Start of Document passage
The Golden Age of Indie Games

A casual search in Duck Duck Go shows that articles about “the golden age of indie games” have been written in the years 2009, 2015, 2017, and 2021. There seems to be some broad consensus that the golden age of indie games was somewhere in the last twenty years, but where is it actually? Is it happening right now? Did it stop right before Braid came out? Is the framing of this completely wrong and it's actually the British bedroom coder era?

For me, I think the answer is 2004-2014. It encompasses early casual games and Flash stuff, "downloadable games", early RPG Maker stuff, and then getting into more prestigious stuff (deserved prestige or otherwise) like _Braid_ and _Minecraft_ and _Fez_. 2004 is also the year of _Cave Story_, which I feel an obligation to include. I would characterize this period as having some new, interesting ideas, but primarily being riffs on old ideas. The metroidvania came back in this space; _Untitled Story_ and _Knytt_, as well as the obligatory _Cave Story_ are what come to mind for me. The beat 'em up has a comeback with Castle Crashers at this time (note the link back to Flash).

Interestingly, 2d platformers come back in the AAA space (_New Super Mario Bros_.) at the same time as they were being riffed on in the indie space (what the heck was the name of that game with the little star man and a bluegrass soundtrack? I can never remember that darn game. Also there was _VVVVVV_ and _Super Meat Boy_ I guess.)

In 2015 we get Undertale, and in 2016 we get Stardew, and I think those two represent a pretty significant sea change, so I'm cutting off my golden age at 2014.

There's definitely some rose-tinting, some misremembering, and some revision going on here, but this is about memory as well as history.

What do you think? What was the golden age of indie games? What are some of your highlights from that golden age? Don't say there's no golden age because that's no fun. Feel free to nominate silver and bronze ages, though.

I think I'm tempted to agree with your 2004-2014 timeline for all the reasons you describe, but upon further reflection I think we might be in one right now.
End of Document passage
Start of Entries shown
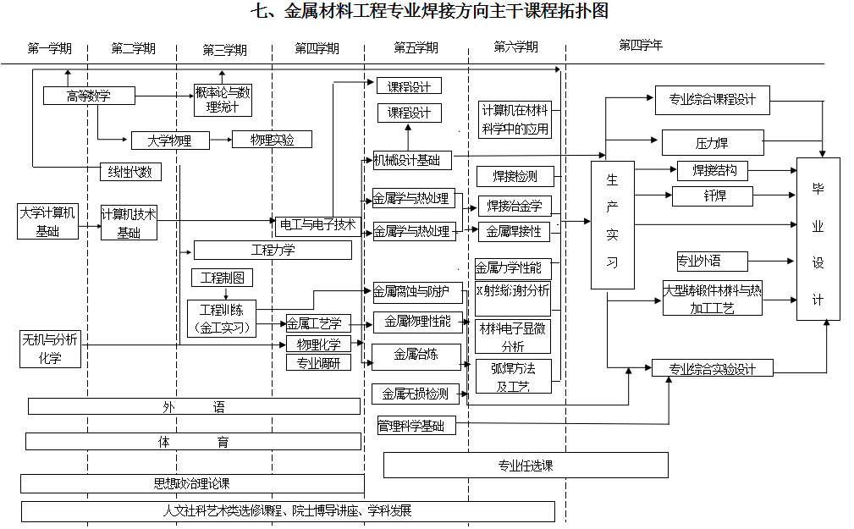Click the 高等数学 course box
click(89, 96)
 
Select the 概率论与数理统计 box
click(223, 99)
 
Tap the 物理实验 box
click(271, 140)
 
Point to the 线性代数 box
click(129, 172)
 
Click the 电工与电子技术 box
click(317, 225)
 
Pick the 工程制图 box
click(222, 277)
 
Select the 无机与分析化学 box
click(51, 349)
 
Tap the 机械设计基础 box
click(412, 160)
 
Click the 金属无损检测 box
click(416, 394)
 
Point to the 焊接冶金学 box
click(515, 206)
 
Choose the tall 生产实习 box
click(613, 224)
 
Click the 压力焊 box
click(712, 142)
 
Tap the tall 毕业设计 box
click(818, 239)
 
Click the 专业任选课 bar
click(525, 465)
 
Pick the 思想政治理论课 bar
click(192, 483)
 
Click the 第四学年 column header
click(641, 46)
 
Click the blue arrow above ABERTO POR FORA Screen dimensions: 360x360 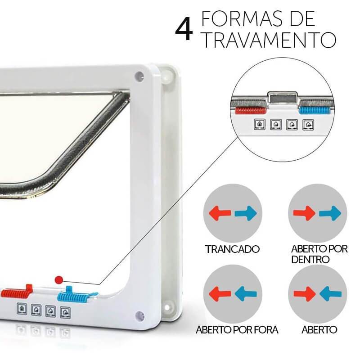click(245, 294)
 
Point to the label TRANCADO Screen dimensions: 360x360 click(232, 249)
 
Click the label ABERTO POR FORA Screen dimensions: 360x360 click(237, 329)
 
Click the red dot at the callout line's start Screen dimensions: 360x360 click(58, 279)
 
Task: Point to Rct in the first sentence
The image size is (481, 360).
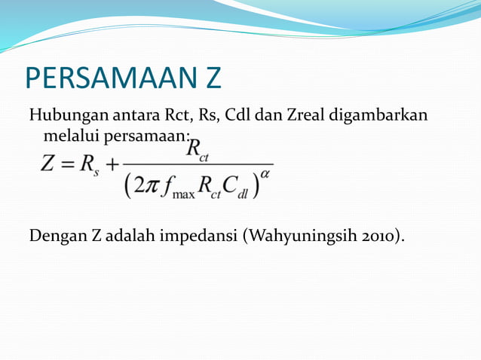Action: [x=178, y=116]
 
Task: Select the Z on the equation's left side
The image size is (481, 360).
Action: [x=48, y=163]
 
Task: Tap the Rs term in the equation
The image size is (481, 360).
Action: [x=89, y=165]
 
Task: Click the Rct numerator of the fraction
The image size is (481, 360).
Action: [x=198, y=149]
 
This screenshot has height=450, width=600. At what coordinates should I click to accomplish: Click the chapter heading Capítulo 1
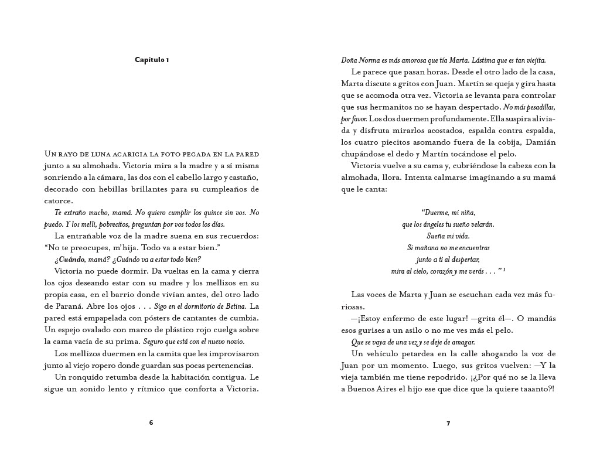click(x=152, y=60)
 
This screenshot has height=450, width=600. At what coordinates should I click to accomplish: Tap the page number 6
click(x=151, y=422)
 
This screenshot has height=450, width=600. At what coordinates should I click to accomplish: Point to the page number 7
click(x=448, y=423)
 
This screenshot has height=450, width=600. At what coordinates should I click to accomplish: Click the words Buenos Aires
click(x=377, y=389)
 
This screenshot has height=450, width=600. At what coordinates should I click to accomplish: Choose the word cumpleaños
click(x=225, y=189)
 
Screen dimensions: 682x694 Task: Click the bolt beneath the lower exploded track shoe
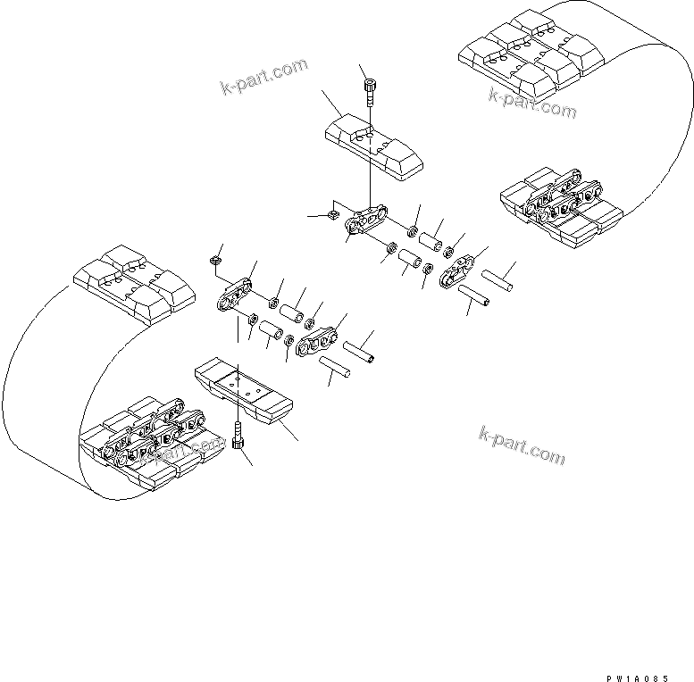pyautogui.click(x=238, y=439)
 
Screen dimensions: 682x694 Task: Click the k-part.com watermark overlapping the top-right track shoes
pyautogui.click(x=531, y=103)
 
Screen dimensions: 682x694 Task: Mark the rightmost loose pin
pyautogui.click(x=499, y=277)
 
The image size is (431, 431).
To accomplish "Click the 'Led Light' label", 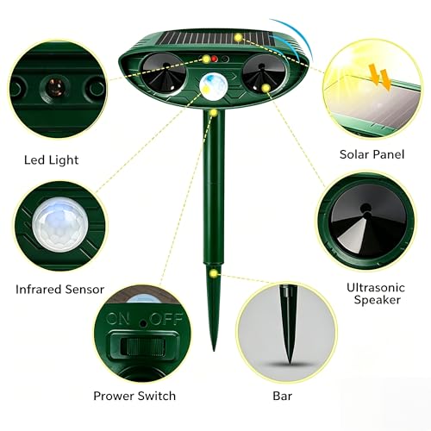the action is tap(51, 160).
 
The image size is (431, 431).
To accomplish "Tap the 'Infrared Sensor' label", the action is tap(59, 290).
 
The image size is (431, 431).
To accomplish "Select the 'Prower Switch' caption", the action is tap(134, 396).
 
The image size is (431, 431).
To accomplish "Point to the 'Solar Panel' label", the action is tap(372, 154).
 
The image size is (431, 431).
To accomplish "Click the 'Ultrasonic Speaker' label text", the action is tap(376, 293).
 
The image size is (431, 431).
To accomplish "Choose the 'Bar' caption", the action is tap(283, 396).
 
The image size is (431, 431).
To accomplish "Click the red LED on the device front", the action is tap(215, 59).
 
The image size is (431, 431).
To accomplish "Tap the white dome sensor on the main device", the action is tap(213, 86).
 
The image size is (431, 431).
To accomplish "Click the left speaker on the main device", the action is tap(164, 74).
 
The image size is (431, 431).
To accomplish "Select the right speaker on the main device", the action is tap(265, 73).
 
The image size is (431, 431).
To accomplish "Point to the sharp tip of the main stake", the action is tap(214, 351).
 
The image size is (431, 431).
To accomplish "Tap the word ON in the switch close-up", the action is tap(117, 318).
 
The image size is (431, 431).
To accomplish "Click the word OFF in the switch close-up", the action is tap(166, 318).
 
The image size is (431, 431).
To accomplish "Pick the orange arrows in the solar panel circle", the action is tap(380, 77).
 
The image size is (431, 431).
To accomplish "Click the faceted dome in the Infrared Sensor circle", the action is tap(59, 224).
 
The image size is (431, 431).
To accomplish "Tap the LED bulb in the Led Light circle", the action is tap(56, 85).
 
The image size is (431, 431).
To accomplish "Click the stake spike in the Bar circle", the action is tap(288, 324).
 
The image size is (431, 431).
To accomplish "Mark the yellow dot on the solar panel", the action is tap(238, 37).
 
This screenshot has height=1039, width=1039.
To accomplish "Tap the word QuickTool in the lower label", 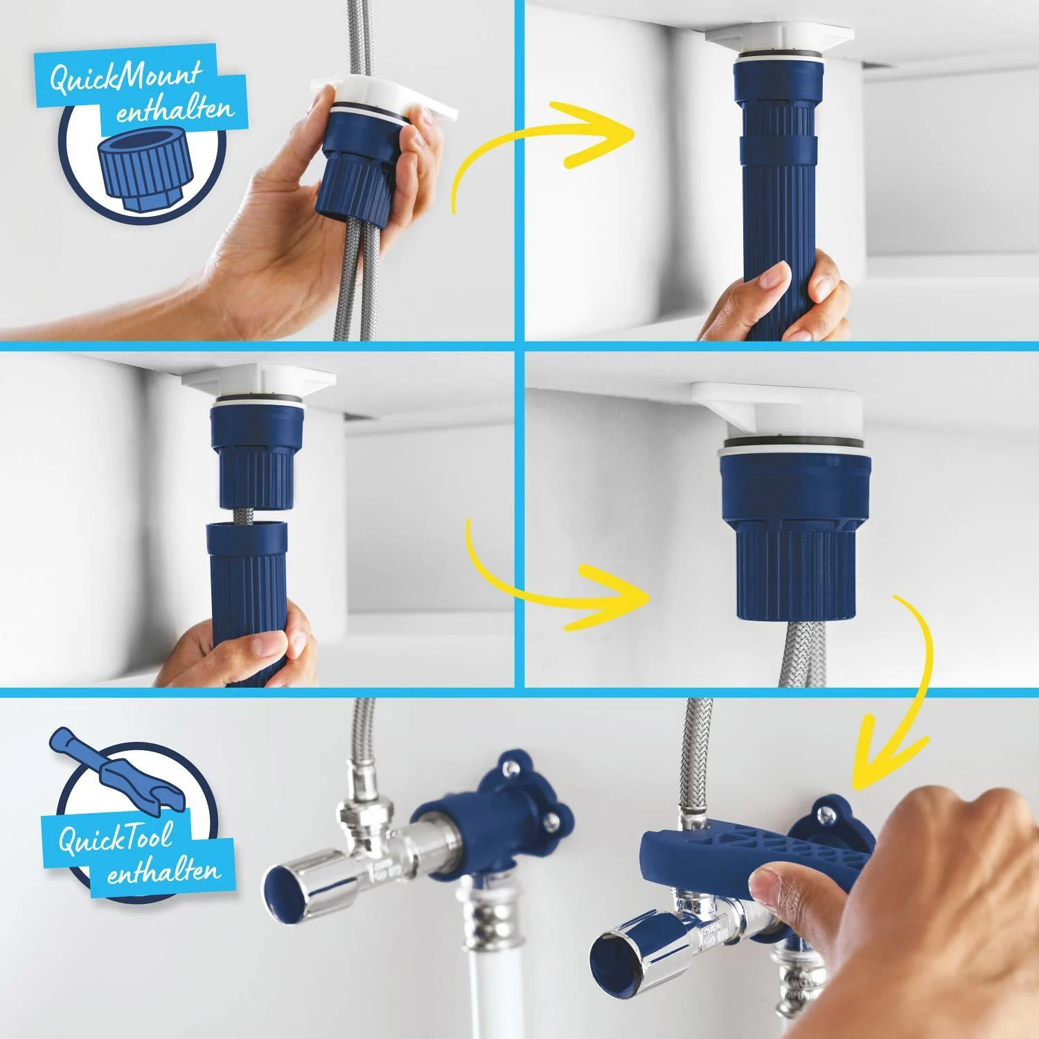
End of Entries shown
--- Task A ---
According to the indie games text, which two games represent the sea change that leads the author to end the golden age at 2014?
--- Task B ---
Extend the discussion of the golden age of indie games, picking up right after its final sentence.

--- Task result A ---
Undertale, released in 2015, and Stardew, released in 2016.

--- Task result B ---
It's about as easy to deploy to the web as it was in peak flash territory, and probably about as easy to develop. Newgrounds remains a pretty well populated place for modern indie web games, same with Itch. Tools for deploying for older hardware targets only keep getting more powerful and easy to use (GBSTudio, SGDK) and can _also_ be deployed to web. All three major consoles have a very high indie presence on them. Any way I slice it, there are more good indie games in more places right now then there have ever been.

The other angle to approach this from is the ease of being an indie game dev and not going broke, and I have no idea when that era was at its peak. That one probably isn't happening right now.

I‘m not enthusiastic about naming one specific time in history as the singular golden age of indie games; feels like a pretty loaded question!! But I will say that we haven’t seen anything close to the true creative and artistic potential of the indie dev community.

I feel like much of the indie scene today is still digesting and working through this trend of "remember this game you liked on the SNES/PSX? We're making it again, except with auto-save, particle effects, and a story about grief!". We have explored like 0.0000001% of the space of "fun and interesting game design", and indie devs are still trying too hard (IMO) to make their games fit audiences' expectations of what a video game "should be" based on the stuff the industry has been doing since the 90s.

I want to play more games that feel like strange extraterrestrial artifacts. That's what I strive for in my games. I have faith that this will catch on - when that happens, I'll probably refer to it as a "golden age"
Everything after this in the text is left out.